Tugas
Ilmu Mantik
Nama : Hijroh Panca Saputra
NIM : 231.01.066
Halaman
: 50
– 56
Pembagian Ta’rif Had
Tugas
Ilmu Mantik
Nama : Hijroh Panca Saputra
NIM : 231.01.066
Halaman
: 50
– 56
|
Ta’rif had terbagi dua :
(1) Had Tam, (2) Had Naqish
Ta’rif Had Tam
Ta’rif Had Tam adalah ta’rif
dengan menggunakan lafazh jins qarib
dan fashl.
Contoh :
Insan adalah hewan yang dapat berpikir
Hewan adalah jins
qarib ( dekat ) kepada insan karena tidak ada lagi jins dibawahnya.
Artinya di bawah hewan tidak ada lagi lafazh kulli yang terkategori jins,
kecuali insan, yang terkategori na’u. Sedang dapat berpikir adalah
fashl bagi insan.
Ta’rif Had Naqish
Ta’rif had naqish adalah ta’rif
yang : (1) menggunakan jins ba’id dan fashl, atau (2)

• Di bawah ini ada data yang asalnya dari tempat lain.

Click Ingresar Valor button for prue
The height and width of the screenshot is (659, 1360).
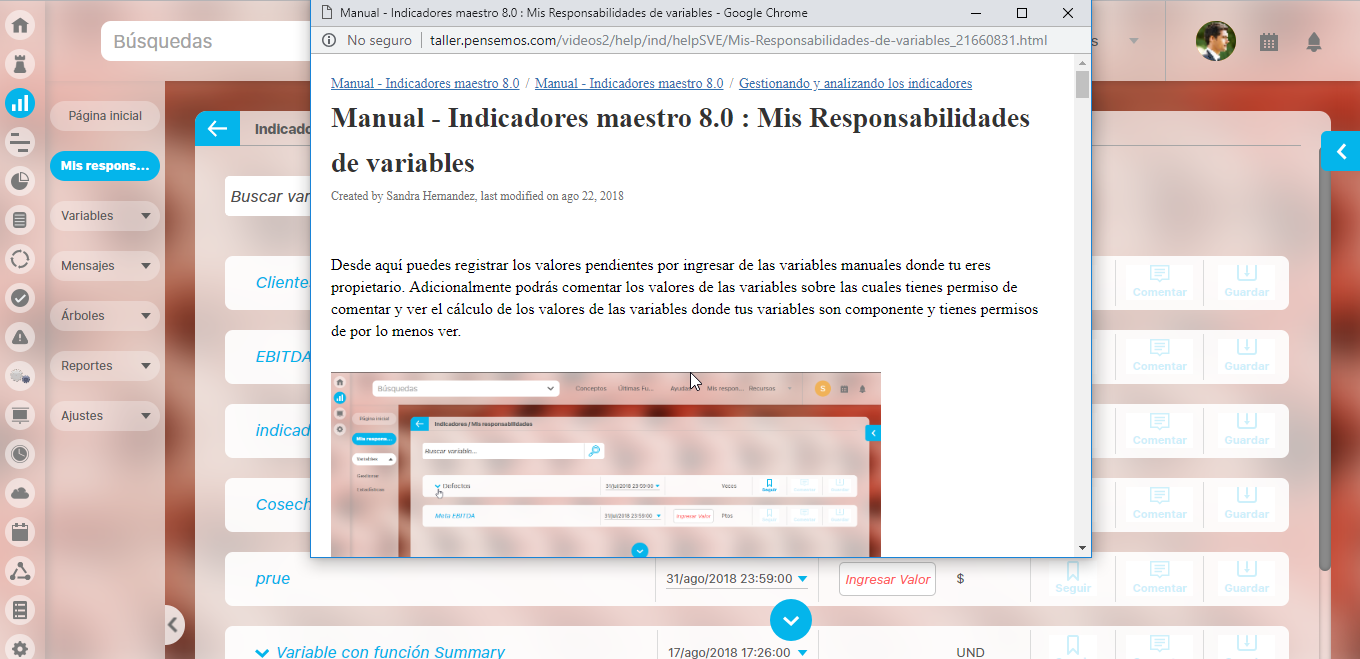point(887,579)
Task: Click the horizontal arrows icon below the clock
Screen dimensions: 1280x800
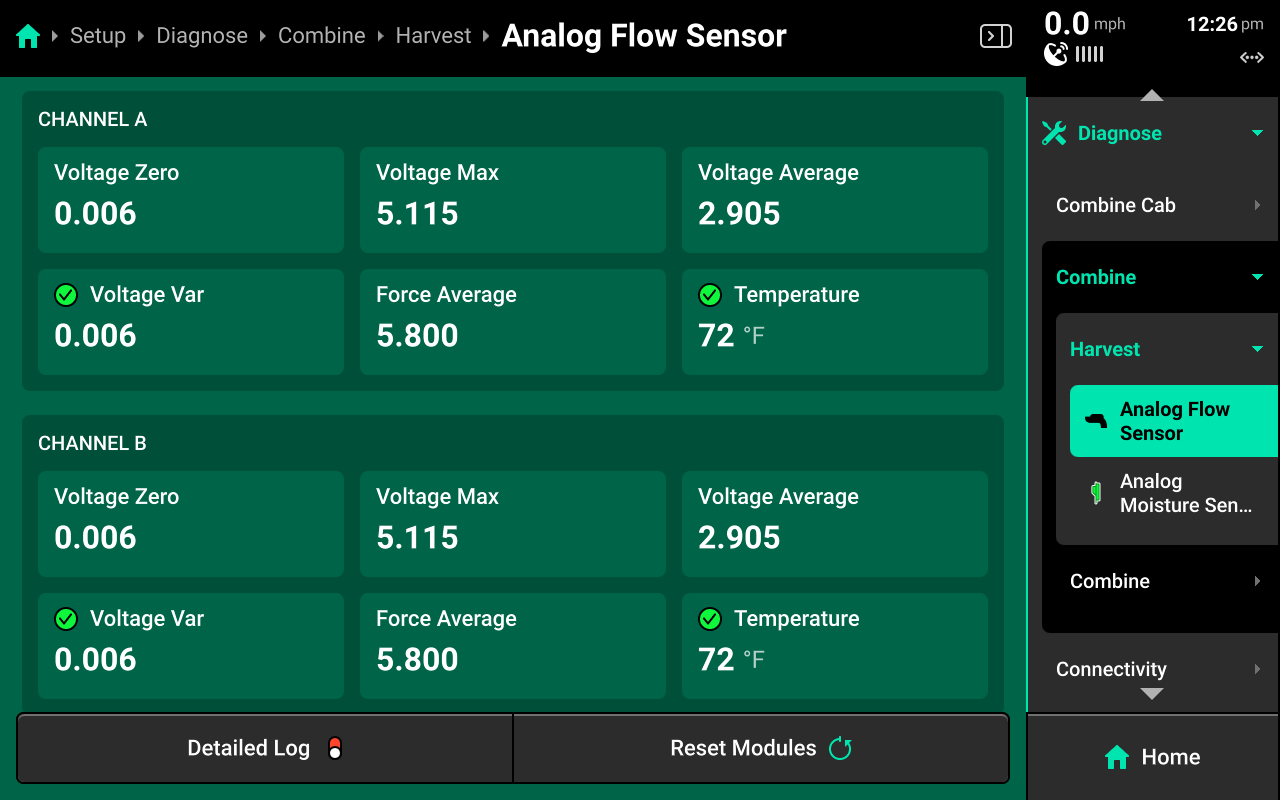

menggunakan fashl qarib saja.
Contoh : (1).
Insan adalah jism ( tubuh )
yang dapat berpikir.
Jism adalah jins ba’id bagi insan dan dapat berpikir adalah fashl baginya.
Contoh : (2)
Insan adalah yang dapat
berpikir ( tanpa
menyebutkan jins ).
Pembagian Ta’rif Rasm
Ta’rif Rasm terbagi dua :
(1) Ta’rif Rasm Tam, dan (2)
Ta’rif Rasm Naqish.
Ta’rif Rasm Tam
Ta’rif rasm tam adalah ta’rif
( definisi ) yang menggunakan lafazh
jins qarib dan fashl.
Contoh :
Insan adalah hewan yang dapat ketawa.
Hewan adalah jins
qarib bagi insan. Sedangkan ketawa adalah irdhi khas baginya.
Ta’rif Rasm Naqish
Ta’rif Rasm Naqish adalah
ta’rif yang menggunakan (1) lafazh jins ba’id dengan ‘irdhi
khas, atau (2) menggunakan lafazh ‘irdhi khas saja.
Contoh : (1)
Insan adalah jisim yang bisa ketawa.
Contoh : (2)
Insan adalah yang ketawa.
Ketawa adalah ‘irdhi khas ( sifat khusus ) bagi insan.
Syarat-Syarat Ta’rif
Ta’rif menjadi benar dan
dapat diterima, jika syarat-syaratnya terpenuhi. Syarat-syarat tersebut ada
enam, sebagai berikut :
1.
Ta’rif
harus jami’-mani’ ( istilah lain untuk itu ialah muththarid-mun’akis ).
Secara lughawi, jami’ berarti mengumpulkan dan mani’
berarti melarang. Dalam Ilmu Mantik, jami’ berarti mengumpulkan semua
satuan yang di-ta’rif-kan ke dalam ta’rif. Sedang mani’
berarti melarang masuk segala satuan hakekat lain dari yang di-ta’rifkan
ke dalam ta’rif tersebut. Oleh karena itu, ta’rif tidak boleh lebih umum atau
lebih khusus dari yang di-ta’rif-kan.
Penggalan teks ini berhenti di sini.